That’s me folks.
You see me. In my Thing 2 shirt, smiling at the camera. That was five years ago.
Before someone told me that my version of Santa wasn’t real. Before someone told me that the person I’d been celebrating was someone I should be reviling. That the grandfatherly old man with the quirky illustrations and nonsense word filled books had actually participated in racist imagery.
I didn’t know then what I know now. Five years is a long time. Long enough for me to now be leading the charge on my social media for NOT celebrating the author during Read Across America week.
It’s actually the reason I’m writing today. I honestly believe that some of his ardent supporters will in the future be much more like me. And with that hope, I share a few reflections for those who are struggling with what they know about Seuss the man vs. his work. I also want to talk to those who have already made a decision to NOT participate in sharing Seuss with their students and are frustrated by teachers who kindness police them for speaking out.
Let me start out by saying this.
If you are not ready to have a real discussion about Seuss’ legacy, I can not help you get ready.
It is your job as an educator to wrestle with this dilemma and come out on the other side of it a more knowledgeable teacher. All I can do is plant some seeds and pray that in time they will grow into a stronger teacher and leader. The fact of the matter is, we can not divorce what we know about his legacy from the illusion that we’ve been taught. It is the work that you MUST do to come to clarity. And to be clear, clarity may not include never reading his work to students again. Clarity is knowing who he was as an author and man, and letting that guide how you unpack him with students. We still teach terrible people in history. Seuss is no worse, but the paradigm from which we teach him is currently wrong.
As teachers, one of our roles is to critically analyze practice and pedagogy.
So, let me ask you, who benefits from the ‘white-washing’ of Seuss? Who benefits from not ALSO sharing his racist past?
We can’t deny that these images exist. We can not pretend that they were not racist.
But it is the denial that is problematic. The refusal to see that that is ALSO a part of his legacy.
So, to those of you who are angry with how often you feel silenced by ‘Seuss-lovers’, let me offer this.
There are stages of grief. One of them is denial.
When I first heard about the racist imagery, I remember not wanting to look at it at all. Because I couldn’t believe that they were his. Seriously.
When teachers are confronted with these images and conversations on social media, the result is much the same.
There are other teachers who are in the stage of anger.
They rebut every argument about Seuss with…but the stories are so good. Did you know that there is evidence that later in life he made other illustrations that showed he had a change of heart?
So, my question is why can’t Seuss be both? Why can’t he be a brilliant author, who was also a racist?
The reason is that it does not jive with the illusion that we have about him.
If we accept that he held racist beliefs, we can not sit in front of a room full of black and brown children and read about him as if he were untainted.
As a Christian, I see this type of thing play out all the time.

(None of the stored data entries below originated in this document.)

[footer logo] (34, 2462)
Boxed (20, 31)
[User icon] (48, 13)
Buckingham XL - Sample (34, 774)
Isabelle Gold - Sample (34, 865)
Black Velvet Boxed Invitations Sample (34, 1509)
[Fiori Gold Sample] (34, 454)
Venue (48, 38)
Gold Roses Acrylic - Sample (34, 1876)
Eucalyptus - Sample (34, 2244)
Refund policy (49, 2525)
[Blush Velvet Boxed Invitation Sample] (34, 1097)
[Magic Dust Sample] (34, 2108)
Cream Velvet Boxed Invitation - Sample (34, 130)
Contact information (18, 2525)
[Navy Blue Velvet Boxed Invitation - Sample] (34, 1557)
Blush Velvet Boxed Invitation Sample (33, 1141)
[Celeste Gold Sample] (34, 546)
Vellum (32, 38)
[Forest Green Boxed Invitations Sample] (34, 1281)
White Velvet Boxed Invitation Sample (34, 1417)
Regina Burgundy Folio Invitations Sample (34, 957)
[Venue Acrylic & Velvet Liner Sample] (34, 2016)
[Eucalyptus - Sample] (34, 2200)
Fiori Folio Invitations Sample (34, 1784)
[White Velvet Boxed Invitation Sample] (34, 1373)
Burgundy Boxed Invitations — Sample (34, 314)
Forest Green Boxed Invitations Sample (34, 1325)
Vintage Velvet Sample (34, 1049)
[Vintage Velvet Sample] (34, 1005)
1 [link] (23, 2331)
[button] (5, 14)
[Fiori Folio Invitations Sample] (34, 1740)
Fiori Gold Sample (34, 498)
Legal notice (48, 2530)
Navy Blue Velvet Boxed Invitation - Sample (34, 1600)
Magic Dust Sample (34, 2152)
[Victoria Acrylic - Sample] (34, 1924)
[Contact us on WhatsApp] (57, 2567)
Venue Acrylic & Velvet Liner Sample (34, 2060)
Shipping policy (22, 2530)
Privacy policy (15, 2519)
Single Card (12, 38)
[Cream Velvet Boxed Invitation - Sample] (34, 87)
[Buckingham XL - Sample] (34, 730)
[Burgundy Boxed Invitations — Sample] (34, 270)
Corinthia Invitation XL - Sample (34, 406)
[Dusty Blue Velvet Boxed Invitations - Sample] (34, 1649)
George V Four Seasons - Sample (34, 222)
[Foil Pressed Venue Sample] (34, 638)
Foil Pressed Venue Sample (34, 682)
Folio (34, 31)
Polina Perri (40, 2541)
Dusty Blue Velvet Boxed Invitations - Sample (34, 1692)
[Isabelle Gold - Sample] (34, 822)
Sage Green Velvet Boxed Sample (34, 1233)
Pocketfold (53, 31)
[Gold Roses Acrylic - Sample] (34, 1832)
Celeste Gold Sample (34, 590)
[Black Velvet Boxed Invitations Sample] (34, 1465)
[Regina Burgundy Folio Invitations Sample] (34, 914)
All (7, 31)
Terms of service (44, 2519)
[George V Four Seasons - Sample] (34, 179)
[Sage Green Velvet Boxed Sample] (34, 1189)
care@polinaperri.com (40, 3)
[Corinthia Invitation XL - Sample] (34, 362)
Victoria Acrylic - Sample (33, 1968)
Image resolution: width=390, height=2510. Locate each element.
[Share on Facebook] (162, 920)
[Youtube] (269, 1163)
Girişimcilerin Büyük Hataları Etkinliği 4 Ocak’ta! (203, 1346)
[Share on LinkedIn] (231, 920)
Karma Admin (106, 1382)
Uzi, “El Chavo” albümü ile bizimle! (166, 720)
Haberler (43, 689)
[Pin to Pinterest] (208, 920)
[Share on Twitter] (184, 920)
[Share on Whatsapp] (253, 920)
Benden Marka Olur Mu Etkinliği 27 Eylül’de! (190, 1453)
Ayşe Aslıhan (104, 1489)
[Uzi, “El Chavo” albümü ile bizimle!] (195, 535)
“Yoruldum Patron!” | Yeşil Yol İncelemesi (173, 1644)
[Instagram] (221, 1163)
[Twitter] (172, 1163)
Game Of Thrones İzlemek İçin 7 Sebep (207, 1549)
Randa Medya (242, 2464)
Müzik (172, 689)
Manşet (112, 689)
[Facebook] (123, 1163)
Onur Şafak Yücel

When we study the life of David, for example, do we marinate in the idea that David was a terrible parent and husband? No, we talk about his triumphs and that he was a man after God’s own heart. We forget that some of our most revered Biblical figures were also men that did horrible things in the name of hubris.
Here’s what I want you to go forward and consider.
Seuss did racist things.
Seuss has some great books.
Seuss can be studied when we as teachers understand who he was as a man and let that color the WAY in which he is taught.
He as a man does not need to be celebrated. He does not need a WEEK.
We can look at his books critically with young students. We don’t need to emphasize his authorship more than others.
With older students we must allow them to come to a decision about who he was as a man.
Allow them to see the imagery. Allow them to read his work and make their own decisions about who he was in context.
What we can not do any longer is divorce ourselves from the truth of who he was.
So, next year, when your school does Seuss week. Give grace to teachers who still do not know, or are not yet willing to accept truth.
Share with people one on one what you know.
Find literature from diverse authors to share with your kids instead.
Read one text. Just like you’d read any other text.
No big deal. Just a story.
Got bigger kids? Share source text from people of color: specifically Asian-American and Black groups on his work. Share supporters of his work. Also share the racist images from early work and the work from later on. Then have the kids write about how their opinions have deepened on him or shifted. It could be pretty powerful!
So, with these thoughts in mind, what are your next steps in your journey to unpacking the WHOLE reality of Dr. Seuss?